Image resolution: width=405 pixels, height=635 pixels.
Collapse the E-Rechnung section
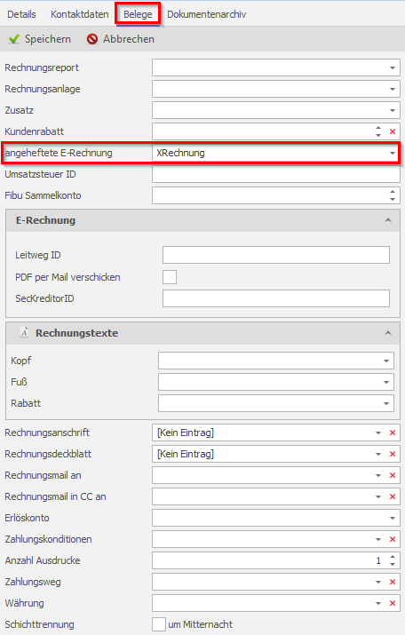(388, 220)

• • • • • • •

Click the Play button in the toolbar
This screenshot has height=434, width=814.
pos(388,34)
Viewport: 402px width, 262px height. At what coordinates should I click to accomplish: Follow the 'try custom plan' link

• • • • • • •

Work task:
Return, unchanged, the run of lines above that opens with the line containing "Click the Play button in the toolbar" and closes with the line containing "Viewport: 402px width, 262px". Include both.

Answer area:
Click the Play button in the toolbar
This screenshot has height=434, width=814.
pos(388,34)
Viewport: 402px width, 262px height. At what coordinates should I click to accomplish: Follow the 'try custom plan' link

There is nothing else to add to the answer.